In 2016 the Government reviewed and clarified their “good character” requirement after it emerged that farm land approved for purchase in 2013 by the OIO had been bought through a trust set up with the help of “Panama Papers” law firm Mossack Fonseca. The purchasers from Argentina had not disclosed a pollution offence they had been prosecuted (but not convicted) for relating to another of their companies. The OIO could have forced the sale of the farm land had the purchasers been convicted, however their offence had not led to conviction and the OIO instead issued a formal warning.
In addition to clarifying the “counterfactual” and “good character” tests, the Government increased resources for the OIO in response to investors’ concerns that decisions on applications were taking too long, and that the process for existing investors to lodge future applications was unduly onerous. Resources have been increased to the OIO Enforcement Team to ensure their assessment of breaches is prioritized and to determine which penalties should apply. In order to better direct resources for the applications that need more attention, the Government also introduced targeted exemptions for some investors through the Overseas Investment Amendment Regulations (No. 2) 2016 which took effect on February 1, 2017.
Opposition parties have sought to capitalize on controversial OIO cases. During 2016 two opposition political parties lodged complaints regarding two separate OIO cases. One party lodged complaints with the Companies Office and the Financial Markets Authority (subsequently dismissed) regarding alleged misrepresentation by a New Zealand company that was acquiring a capital injection from a Chinese company. The other requested the Auditor-General to investigate the failure of a Malaysian company to deliver on conditions required in their approval for land that was granted in 1996.
Competition and Anti-Trust Laws
The New Zealand Commerce Commission (ComCom) is an independent Crown entity charged with enforcing legislation that promotes competition. The key competition law statute in New Zealand is the Commerce Act 1986, which covers both restrictive trade practices and the competition aspects of merger and acquisition transactions. In addition, the Commerce Commission also enforces a number of pieces of legislation that, through regulation, aim to provide the benefits of competition in markets with certain natural monopolies, such as the dairy, electricity, gas, airports, and telecommunications industries.
The Commerce Act 1986 ensures that contracts, arrangements, or understandings that have the purpose or effect of substantially lessening competition in a market are prohibited, unless authorized by the ComCom. Before granting such authorization, the ComCom must be satisfied that the public benefit would outweigh the reduction of competition.
The Act also empowers the ComCom to block a merger or takeover that would result in the new company gaining a dominant position in the market. However, the enforcement of any right under any copyright, patent, protected plant variety, registered design, or trademark does not necessarily constitute abuses of a dominant position.

____

# Task 1
From the passage on New Zealand investment and competition rules, extract the text that begins with the words "In addition to" and stops after the words "February 1, 2017.".
# Task 2
List every industry that the passage on New Zealand investment and competition rules names as a market with certain natural monopolies.
# Task 3
Carry on the passage about New Zealand investment and competition rules from the point where it stops.

# Given entries
____

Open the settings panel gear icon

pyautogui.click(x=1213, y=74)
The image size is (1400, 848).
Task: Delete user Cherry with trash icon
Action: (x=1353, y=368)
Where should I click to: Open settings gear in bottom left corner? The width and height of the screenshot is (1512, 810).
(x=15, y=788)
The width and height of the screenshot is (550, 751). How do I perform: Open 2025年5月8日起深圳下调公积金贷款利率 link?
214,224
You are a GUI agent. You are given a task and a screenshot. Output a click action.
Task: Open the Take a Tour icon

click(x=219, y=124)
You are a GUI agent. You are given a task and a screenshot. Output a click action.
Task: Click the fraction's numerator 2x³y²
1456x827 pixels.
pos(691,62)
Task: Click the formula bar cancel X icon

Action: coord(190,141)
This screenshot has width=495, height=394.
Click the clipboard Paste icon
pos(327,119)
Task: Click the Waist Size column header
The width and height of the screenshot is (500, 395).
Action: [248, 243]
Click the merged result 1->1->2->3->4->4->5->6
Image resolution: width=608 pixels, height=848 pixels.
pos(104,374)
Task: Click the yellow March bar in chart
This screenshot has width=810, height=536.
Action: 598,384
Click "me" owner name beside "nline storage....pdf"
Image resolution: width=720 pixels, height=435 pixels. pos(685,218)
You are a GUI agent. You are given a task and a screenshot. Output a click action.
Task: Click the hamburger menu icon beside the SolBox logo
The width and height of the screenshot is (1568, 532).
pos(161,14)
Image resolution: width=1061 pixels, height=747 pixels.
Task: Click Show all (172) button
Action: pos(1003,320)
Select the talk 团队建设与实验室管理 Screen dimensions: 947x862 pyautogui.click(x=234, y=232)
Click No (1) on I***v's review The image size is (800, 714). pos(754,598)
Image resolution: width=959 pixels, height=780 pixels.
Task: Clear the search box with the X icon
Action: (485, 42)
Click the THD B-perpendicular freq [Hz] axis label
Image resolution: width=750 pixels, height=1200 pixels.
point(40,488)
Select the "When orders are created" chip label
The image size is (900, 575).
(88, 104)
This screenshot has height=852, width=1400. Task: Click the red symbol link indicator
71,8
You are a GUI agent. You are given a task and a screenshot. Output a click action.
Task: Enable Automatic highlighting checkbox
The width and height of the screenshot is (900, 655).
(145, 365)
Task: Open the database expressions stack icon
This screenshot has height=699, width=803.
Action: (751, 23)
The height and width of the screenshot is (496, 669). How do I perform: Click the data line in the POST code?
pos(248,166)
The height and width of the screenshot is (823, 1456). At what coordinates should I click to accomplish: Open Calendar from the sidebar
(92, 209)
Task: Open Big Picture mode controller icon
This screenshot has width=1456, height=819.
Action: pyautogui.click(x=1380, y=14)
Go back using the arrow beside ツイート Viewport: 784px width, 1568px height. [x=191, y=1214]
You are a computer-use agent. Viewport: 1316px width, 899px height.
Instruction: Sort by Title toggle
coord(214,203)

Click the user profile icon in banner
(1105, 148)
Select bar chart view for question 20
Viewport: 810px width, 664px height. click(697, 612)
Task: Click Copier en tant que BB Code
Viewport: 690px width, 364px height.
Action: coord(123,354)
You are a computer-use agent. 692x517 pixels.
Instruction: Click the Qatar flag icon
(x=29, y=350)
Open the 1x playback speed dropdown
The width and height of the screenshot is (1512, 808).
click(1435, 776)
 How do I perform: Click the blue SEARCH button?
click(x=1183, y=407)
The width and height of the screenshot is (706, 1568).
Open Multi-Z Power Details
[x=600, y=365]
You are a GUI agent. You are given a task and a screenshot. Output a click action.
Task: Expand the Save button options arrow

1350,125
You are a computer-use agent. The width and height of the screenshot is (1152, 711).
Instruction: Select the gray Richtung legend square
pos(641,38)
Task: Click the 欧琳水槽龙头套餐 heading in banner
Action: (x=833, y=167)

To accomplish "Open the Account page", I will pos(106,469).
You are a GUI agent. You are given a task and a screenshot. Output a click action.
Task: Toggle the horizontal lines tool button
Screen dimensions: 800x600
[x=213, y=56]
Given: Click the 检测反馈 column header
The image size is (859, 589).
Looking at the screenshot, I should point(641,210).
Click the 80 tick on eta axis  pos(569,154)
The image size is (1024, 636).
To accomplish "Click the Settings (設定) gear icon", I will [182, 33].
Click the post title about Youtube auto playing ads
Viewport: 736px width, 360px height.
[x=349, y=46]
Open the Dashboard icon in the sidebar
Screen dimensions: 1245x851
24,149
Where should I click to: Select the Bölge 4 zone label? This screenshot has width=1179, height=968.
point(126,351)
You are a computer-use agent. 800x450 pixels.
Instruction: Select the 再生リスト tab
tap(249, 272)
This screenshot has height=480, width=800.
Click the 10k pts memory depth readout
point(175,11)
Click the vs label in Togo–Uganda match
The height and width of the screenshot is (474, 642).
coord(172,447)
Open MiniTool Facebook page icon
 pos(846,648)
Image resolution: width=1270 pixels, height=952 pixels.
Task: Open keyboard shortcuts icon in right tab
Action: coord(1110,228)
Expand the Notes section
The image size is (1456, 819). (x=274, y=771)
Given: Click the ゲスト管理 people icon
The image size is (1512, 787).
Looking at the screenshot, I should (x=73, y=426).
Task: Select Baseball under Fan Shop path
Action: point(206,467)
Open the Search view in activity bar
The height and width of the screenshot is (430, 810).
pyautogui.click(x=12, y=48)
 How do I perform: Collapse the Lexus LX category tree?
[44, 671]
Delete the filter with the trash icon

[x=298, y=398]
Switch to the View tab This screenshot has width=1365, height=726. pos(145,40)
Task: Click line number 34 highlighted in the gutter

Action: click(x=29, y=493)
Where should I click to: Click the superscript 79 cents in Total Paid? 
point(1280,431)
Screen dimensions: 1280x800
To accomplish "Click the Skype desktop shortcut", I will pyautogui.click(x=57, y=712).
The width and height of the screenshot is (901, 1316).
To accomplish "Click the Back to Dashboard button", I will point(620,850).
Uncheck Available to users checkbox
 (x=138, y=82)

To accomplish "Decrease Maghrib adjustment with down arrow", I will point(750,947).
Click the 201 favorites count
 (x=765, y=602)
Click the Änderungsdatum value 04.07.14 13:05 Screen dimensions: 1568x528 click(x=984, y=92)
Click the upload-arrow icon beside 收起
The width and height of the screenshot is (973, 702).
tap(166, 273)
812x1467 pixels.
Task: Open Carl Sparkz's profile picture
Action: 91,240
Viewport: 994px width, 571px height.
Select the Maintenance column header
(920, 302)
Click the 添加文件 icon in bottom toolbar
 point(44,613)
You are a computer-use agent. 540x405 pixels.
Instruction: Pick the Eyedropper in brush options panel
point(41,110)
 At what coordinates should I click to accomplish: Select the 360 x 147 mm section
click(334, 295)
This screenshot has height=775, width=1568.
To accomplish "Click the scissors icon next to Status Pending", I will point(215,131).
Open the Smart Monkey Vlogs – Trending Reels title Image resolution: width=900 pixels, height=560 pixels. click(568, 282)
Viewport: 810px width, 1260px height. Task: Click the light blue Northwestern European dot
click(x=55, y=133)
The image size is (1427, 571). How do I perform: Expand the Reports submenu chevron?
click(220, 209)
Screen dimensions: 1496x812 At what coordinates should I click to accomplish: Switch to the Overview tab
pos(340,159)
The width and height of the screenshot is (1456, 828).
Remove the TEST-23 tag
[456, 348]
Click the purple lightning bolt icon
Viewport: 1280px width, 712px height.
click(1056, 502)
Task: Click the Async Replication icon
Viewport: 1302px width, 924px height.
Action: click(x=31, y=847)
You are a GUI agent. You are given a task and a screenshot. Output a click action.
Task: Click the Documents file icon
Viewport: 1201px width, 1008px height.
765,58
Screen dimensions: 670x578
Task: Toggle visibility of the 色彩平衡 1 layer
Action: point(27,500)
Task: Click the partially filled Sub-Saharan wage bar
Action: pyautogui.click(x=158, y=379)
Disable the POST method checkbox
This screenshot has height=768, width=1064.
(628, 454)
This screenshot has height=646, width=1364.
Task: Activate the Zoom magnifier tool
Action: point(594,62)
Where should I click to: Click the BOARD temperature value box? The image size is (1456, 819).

____

# Reply 1
In addition to clarifying the “counterfactual” and “good character” tests, the Government increased resources for the OIO in response to investors’ concerns that decisions on applications were taking too long, and that the process for existing investors to lodge future applications was unduly onerous. Resources have been increased to the OIO Enforcement Team to ensure their assessment of breaches is prioritized and to determine which penalties should apply. In order to better direct resources for the applications that need more attention, the Government also introduced targeted exemptions for some investors through the Overseas Investment Amendment Regulations (No. 2) 2016 which took effect on February 1, 2017.

# Reply 2
Dairy, electricity, gas, airports, and telecommunications.

# Reply 3
In 2016 the Government announced a targeted review of the Commerce Act to investigate alternative enforcement mechanisms other than cease-and-desist, and to review Section 36 of the Act on the prohibition on misuse of market power.
In 2016 the Government announced changes to the Dairy Industry Restructuring Act 2001 (DIR) and introduced the Dairy Industry Restructuring Amendment Bill in March 2017. The DIR is the legislation that authorized the amalgamation of New Zealand’s two largest dairy co-operatives to create Fonterra Co-operative Group Limited (Fonterra). The DIR is designed to mitigate the risks associated with the substantial market power held by Fonterra, by allowing for contestability in the New Zealand raw milk market and access to other dairy goods or services supplied by Fonterra to be regulated if necessary. Among other things, the DIR requires that Fonterra must accept all applications from farmers wanting to become supplying shareholders.
In 2012 the DIR was amended to add the requirement that the ComCom review Fonterra’s Milk Price Manual, and to make final reports by December 15 each year. The DIR also empowers the Minister of Primary Industries (MPI) to call for a competition review of the dairy industry, which MPI did on June 2, 2015. The ComCom released its report in March 2016 and made recommendations to create a pathway to deregulation, for the market share thresholds to increase, and for another review to be conducted in five years’ time. The Government requested public submissions on its subsequent proposals to amend the DIR, and announced changes in October 2016. One of these changes is that Fonterra will no longer be required to sell regulated milk to large, export-focused processors from the start of the 2019/20 season.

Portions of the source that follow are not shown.